======== Supplied data
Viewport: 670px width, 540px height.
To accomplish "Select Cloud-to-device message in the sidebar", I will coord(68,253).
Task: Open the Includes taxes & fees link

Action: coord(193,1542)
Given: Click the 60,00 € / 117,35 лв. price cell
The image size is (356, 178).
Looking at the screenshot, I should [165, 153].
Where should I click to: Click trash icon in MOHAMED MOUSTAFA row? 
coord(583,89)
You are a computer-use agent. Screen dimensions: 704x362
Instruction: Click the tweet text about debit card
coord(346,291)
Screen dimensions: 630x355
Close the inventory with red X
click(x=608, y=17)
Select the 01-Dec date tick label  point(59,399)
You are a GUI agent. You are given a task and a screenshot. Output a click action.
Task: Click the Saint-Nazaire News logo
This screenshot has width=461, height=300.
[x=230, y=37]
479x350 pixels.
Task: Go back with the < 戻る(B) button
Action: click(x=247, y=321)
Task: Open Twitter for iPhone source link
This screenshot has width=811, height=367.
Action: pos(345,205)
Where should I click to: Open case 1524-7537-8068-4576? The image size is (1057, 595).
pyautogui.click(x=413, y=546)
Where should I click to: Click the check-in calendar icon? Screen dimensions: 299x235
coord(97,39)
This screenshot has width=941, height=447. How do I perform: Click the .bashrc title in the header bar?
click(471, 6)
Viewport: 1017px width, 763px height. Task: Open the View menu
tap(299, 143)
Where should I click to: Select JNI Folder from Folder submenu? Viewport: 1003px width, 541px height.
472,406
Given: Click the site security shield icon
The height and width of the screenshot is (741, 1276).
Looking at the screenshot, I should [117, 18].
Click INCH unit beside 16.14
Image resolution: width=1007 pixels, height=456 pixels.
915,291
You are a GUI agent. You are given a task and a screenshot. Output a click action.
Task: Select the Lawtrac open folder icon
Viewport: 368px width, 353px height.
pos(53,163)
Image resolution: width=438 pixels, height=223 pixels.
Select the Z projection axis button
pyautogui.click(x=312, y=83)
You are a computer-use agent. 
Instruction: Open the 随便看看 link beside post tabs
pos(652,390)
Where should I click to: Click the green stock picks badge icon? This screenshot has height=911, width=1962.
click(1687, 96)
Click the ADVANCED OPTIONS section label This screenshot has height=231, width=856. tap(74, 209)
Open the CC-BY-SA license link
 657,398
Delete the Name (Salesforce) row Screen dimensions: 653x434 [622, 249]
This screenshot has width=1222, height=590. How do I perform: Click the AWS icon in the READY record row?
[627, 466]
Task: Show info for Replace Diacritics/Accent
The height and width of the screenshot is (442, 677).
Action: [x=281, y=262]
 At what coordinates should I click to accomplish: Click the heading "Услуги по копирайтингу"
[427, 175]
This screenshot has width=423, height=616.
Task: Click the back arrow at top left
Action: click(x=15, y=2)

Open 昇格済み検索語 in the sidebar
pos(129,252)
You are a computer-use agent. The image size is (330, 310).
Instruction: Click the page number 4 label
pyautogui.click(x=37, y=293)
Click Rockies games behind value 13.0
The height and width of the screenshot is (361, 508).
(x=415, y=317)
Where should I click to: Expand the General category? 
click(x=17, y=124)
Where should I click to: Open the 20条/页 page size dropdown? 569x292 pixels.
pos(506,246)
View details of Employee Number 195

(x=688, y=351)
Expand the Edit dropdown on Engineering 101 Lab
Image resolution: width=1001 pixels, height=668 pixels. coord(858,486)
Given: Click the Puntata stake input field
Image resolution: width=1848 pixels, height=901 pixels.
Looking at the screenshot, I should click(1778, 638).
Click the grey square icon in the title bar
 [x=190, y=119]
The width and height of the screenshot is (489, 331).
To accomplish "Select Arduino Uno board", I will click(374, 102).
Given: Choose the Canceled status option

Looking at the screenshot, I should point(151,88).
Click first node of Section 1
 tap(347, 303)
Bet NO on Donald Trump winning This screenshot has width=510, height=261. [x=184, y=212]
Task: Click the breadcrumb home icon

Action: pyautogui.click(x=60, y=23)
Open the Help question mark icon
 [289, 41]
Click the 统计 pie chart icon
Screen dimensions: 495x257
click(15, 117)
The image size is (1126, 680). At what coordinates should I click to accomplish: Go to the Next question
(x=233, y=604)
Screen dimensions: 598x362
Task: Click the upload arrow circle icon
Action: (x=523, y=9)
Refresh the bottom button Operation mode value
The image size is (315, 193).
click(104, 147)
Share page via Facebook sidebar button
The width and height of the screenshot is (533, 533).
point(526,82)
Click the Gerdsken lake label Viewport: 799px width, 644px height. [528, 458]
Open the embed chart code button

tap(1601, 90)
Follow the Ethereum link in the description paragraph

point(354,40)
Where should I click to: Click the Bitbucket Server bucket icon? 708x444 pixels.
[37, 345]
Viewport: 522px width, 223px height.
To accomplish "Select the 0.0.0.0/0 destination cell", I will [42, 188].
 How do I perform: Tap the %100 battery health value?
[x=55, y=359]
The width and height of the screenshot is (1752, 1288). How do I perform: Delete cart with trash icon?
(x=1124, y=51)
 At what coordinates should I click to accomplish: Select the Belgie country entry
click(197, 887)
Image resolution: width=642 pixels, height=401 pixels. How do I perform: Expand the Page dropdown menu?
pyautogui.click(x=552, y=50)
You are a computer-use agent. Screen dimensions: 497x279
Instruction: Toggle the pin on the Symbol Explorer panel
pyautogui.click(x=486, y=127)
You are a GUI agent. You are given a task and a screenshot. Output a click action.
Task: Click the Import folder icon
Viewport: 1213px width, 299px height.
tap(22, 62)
================
# Your assignment
If a line in the records holds the string "will", count it, and give only the total.

# Response area
3